どういう結果になるかわからないが、君の負担を少しでも軽くしたい――将来それが不可能だとは思えない――君に巻き添えを喰わせずに僕の描いたものを堂々と人にみせられるように向上し続けるつもりだ。


テオ宛のゴッホの手紙(硲伊之助訳)

ヴァン・ゴッホの生活費は弟のテオが全て工面していた。画家としての生涯は数年で終わってしまうけれどもヴァン・ゴッホはいつも稼げなくてテオに申し訳ない気持ちを抱えていたと良く分かる。


本当に夢ばかり追いかけていたけれども言葉遣いからは人間性が素晴らしいと何よりも感心させられる。


テオとの兄弟愛というヴァン・ゴッホの幸せな日々に触れると無名の画家でしかなくて売れないままに力尽きても悔やむべきではないと学ぶ。


人間性から誠実に物事に打ち込んでこそ人生は有意義だった


たった一枚の売れた絵、赤い葡萄畑が真実を正しく本当に告げていたとすれば人々が胸打たれるも気持ちはきっと同じだろう。


有意義な人生が問われている。幸せな日々に通じる作品が作家にとって重要で、社会ならばそうした言動が人々を呼び止めるのではないか。詩的にいえば虹の架け橋を些細な日常から絶やしては忌まわしいだろう。生活が苦しくて貧しいほどに誰かに助けて貰わなくてはどうしようもない。

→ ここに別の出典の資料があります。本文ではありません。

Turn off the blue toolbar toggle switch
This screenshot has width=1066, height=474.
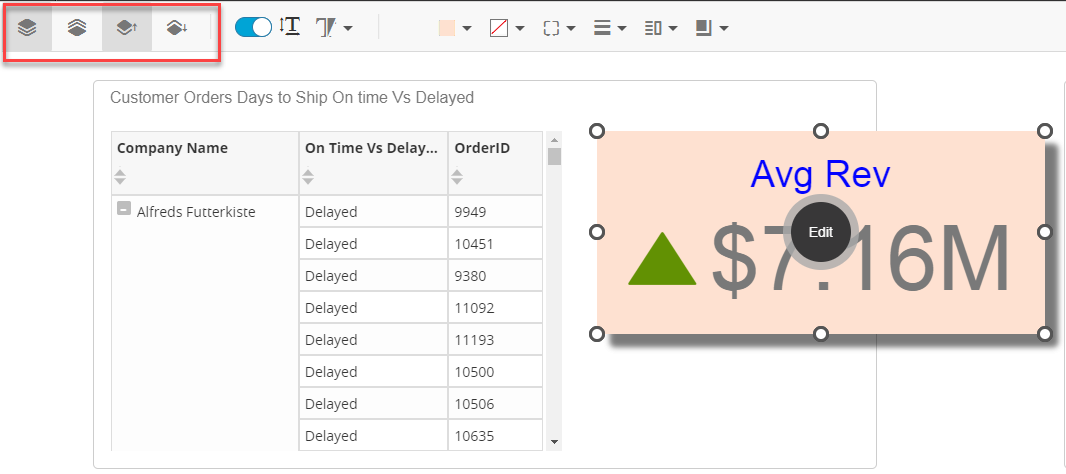click(253, 28)
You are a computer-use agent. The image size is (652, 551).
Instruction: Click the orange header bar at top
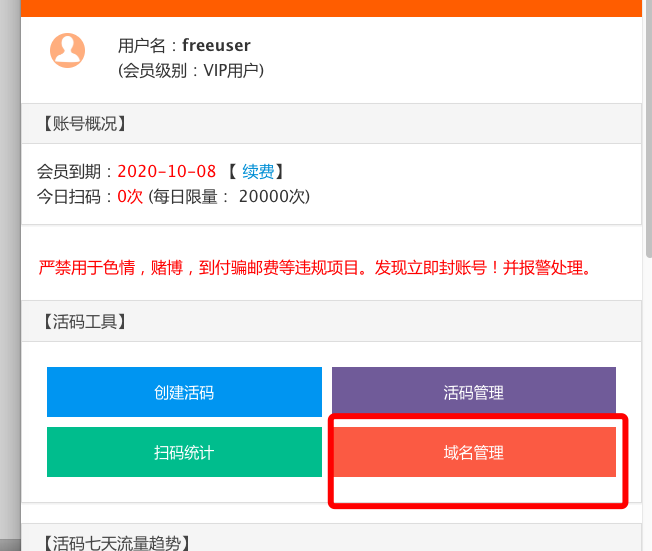331,8
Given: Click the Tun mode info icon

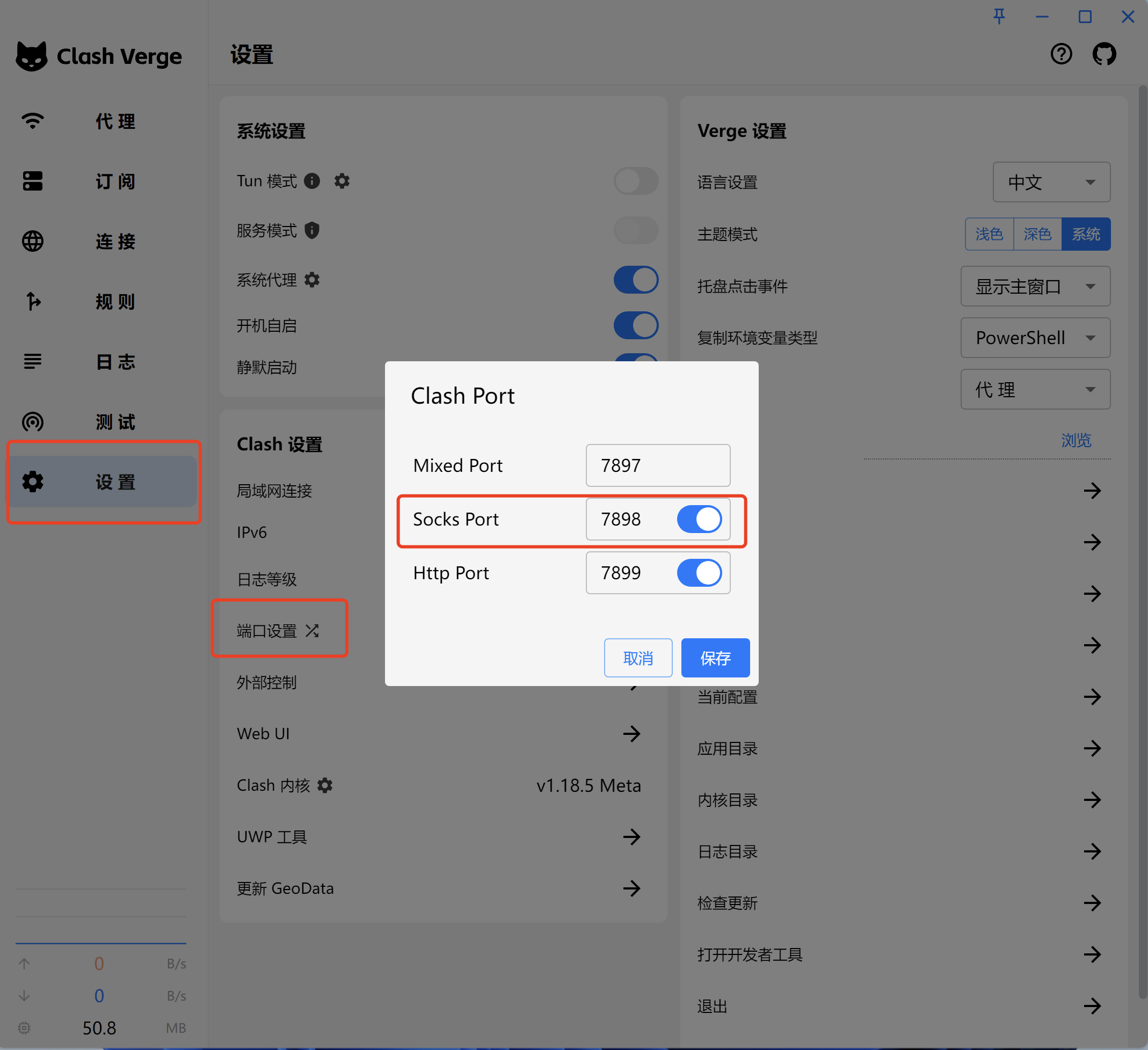Looking at the screenshot, I should [312, 181].
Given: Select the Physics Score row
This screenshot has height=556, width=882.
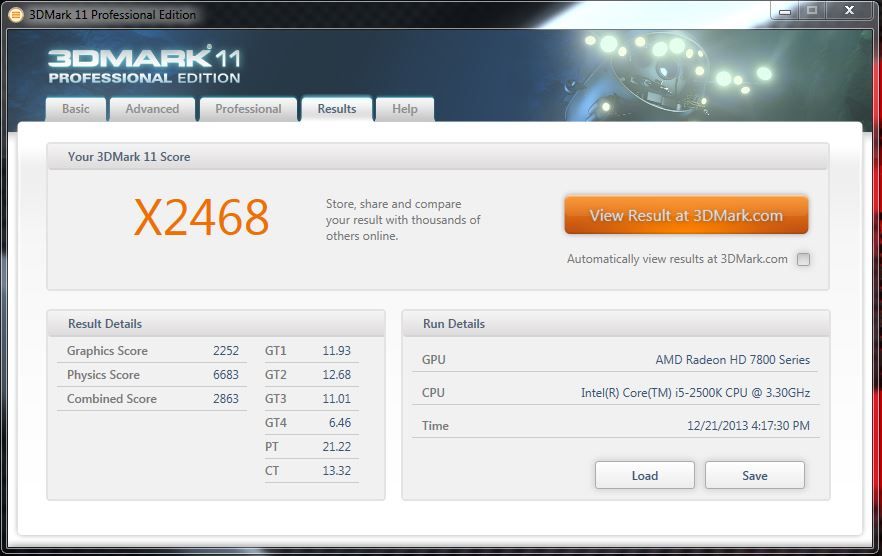Looking at the screenshot, I should (152, 375).
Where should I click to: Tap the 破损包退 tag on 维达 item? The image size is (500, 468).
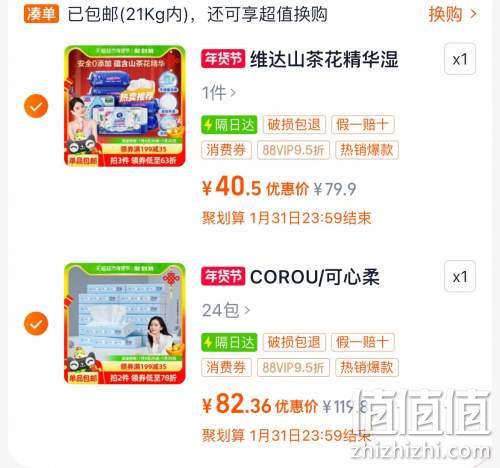coord(294,125)
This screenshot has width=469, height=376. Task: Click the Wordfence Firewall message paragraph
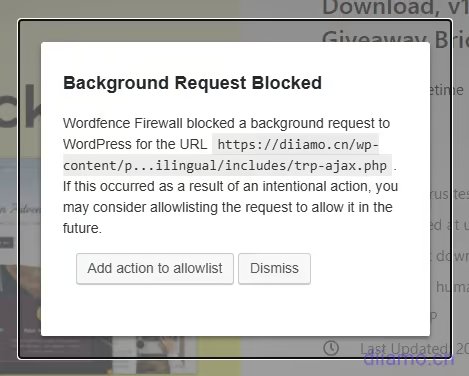[x=230, y=176]
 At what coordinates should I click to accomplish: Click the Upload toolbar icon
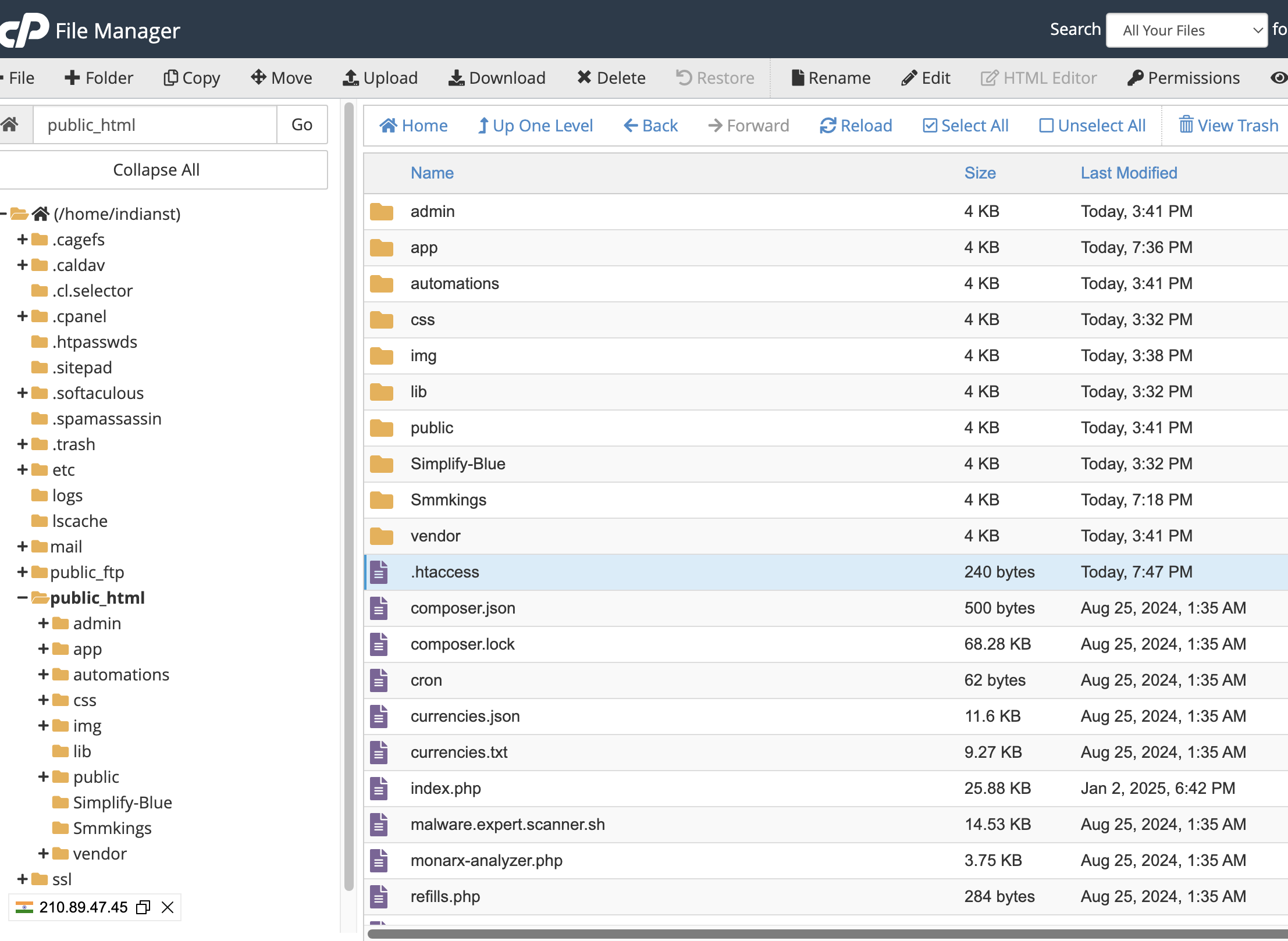[351, 78]
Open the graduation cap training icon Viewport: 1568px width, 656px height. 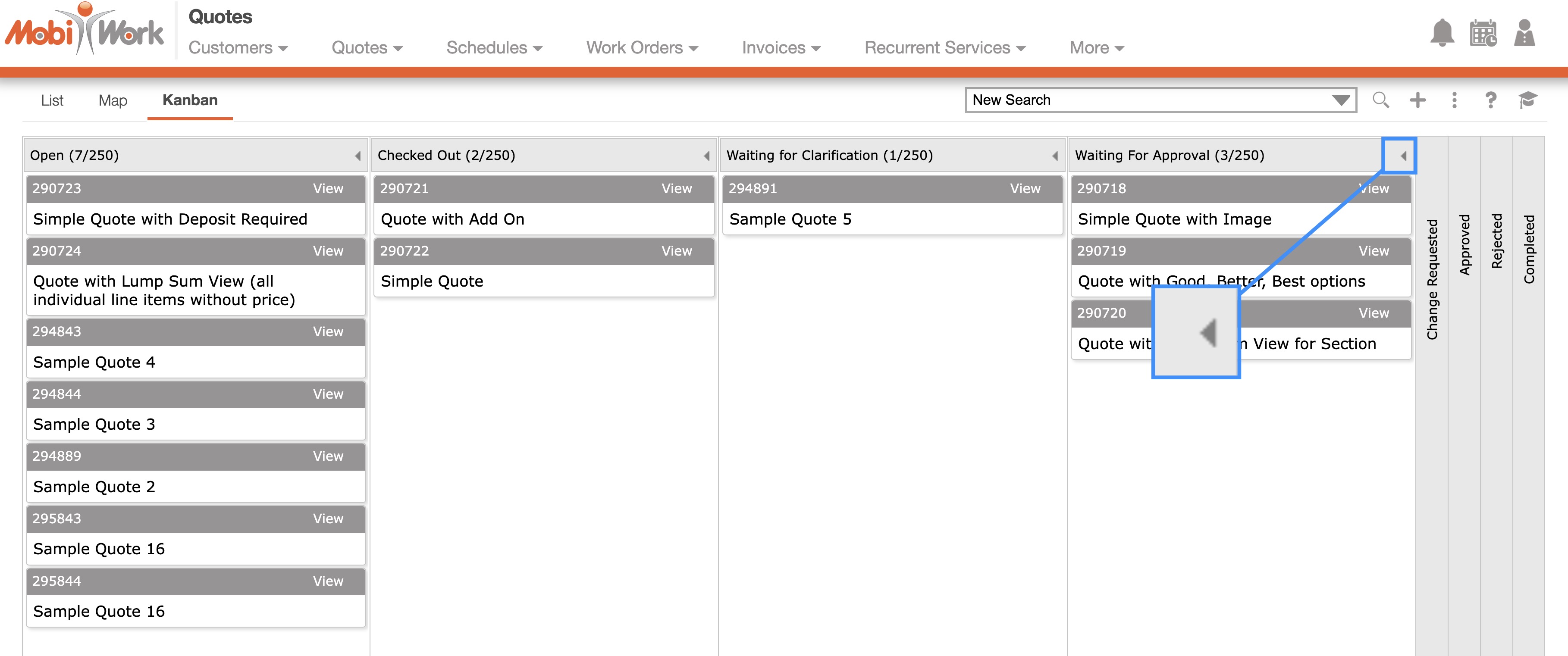point(1527,100)
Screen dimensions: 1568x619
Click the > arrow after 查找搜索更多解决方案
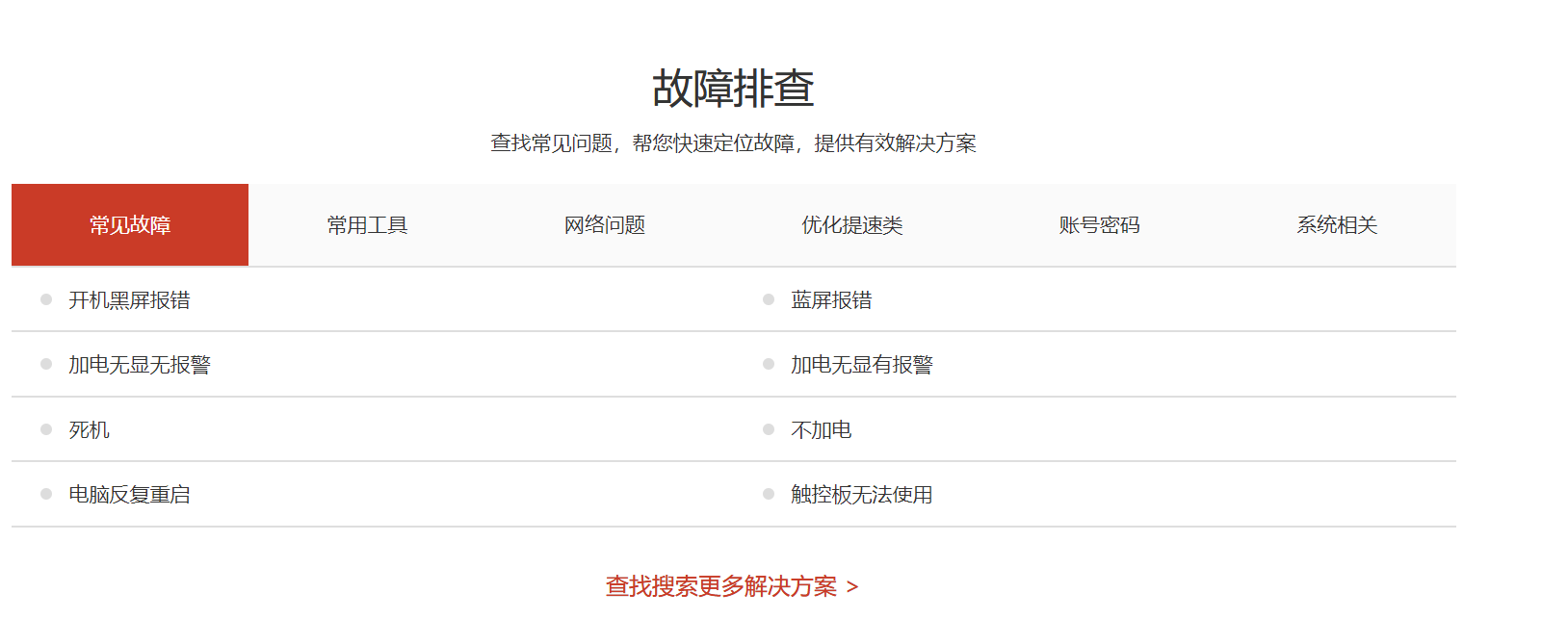[x=852, y=587]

人々を引き付けるというか、出会うかぎりの作品でも社会でも喜んで手を貸して貰える知恵が是非とも欲しいわけだけれども有意義な人生が根本的に役立つとすれば人間性を蔑ろにしたままでは無理だから先ず以て念頭に置くような生き方に努めなくてはならないとゴッホの手紙から受け取ってしまう。


情熱を燃え上がらせて必死に生き抜く全ての思いも有意義な人生に基づいていたに違いない。


ヴィンセント・ヴァン・ゴッホの糸杉

ヴァン・ゴッホの糸杉は悲しみをまるで炎のように物語っている。どんなに頑張っても絵が売れなくて努力も虚しい人生だった。苦労をかけてばかりのテオにも情けなさを頭から浴びせかけられるほどの恥ずかしい悲しみを免れなかったはずだ。人間はなぜ消え去らないのか。悲しみとやはり誠実に向き合うならば必死に生き抜くという情熱を燃え上がらせているせいだとヴァン・ゴッホは描き出している。諦めずに続けるしかないだろう、叶わない夢を目指すためには。遠ざかる明日へ倒れ込んでは行けない。手を伸ばすのが勇気ではないか。途絶えがちな光が目眩を起こさせるにせよ、世界を覆い尽くしてしまう悲しみに僅かな抜け道もなく包まれてこそ自力で確かめてみせろ。死んだら終わりだから奮い立って進み出すのが最善なんだ。


人生の引き際から反れるほどに世界は地上からもぎ取られた正義だけを自然に誇り高く迸らせていた。


ヴァン・ゴッホの糸杉には幸せな日々を祈らずにはいられないし、慈悲深く唱えられた平和によって癒されながら憧れる思いを凄まじく得る。